Which lines below include the string "agent"? Please show each one.
** THE RECORDS follows **
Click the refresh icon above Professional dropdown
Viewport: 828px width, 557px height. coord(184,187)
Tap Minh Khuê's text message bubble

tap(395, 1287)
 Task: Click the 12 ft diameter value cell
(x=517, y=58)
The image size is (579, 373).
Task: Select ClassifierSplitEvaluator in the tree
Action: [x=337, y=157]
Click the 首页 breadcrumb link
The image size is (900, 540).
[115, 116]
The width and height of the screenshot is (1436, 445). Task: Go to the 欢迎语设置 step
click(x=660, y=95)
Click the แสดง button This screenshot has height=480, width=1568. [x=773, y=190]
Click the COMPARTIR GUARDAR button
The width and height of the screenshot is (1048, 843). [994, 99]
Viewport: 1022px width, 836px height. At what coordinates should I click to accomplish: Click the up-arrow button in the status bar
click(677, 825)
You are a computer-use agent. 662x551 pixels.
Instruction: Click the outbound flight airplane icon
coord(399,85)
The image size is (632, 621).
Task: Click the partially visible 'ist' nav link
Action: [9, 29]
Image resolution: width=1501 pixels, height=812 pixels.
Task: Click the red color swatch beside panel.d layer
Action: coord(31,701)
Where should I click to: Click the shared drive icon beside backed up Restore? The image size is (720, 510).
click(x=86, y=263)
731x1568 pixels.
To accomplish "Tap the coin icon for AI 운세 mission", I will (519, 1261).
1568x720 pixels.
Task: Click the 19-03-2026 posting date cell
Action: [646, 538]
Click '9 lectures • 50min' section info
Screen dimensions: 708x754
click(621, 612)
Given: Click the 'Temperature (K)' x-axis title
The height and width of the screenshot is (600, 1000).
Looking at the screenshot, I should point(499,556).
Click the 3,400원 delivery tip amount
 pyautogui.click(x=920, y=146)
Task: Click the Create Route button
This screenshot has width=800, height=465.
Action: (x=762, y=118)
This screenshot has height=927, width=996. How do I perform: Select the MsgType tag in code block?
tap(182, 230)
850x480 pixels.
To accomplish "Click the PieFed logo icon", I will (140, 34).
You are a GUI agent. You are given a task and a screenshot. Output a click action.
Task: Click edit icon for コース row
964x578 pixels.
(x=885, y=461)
** End of THE RECORDS **
### RESPONSE AREA
You are a computer-use agent. 662x551 pixels.
You are a GUI agent. You are given a task and a screenshot. Output a click action.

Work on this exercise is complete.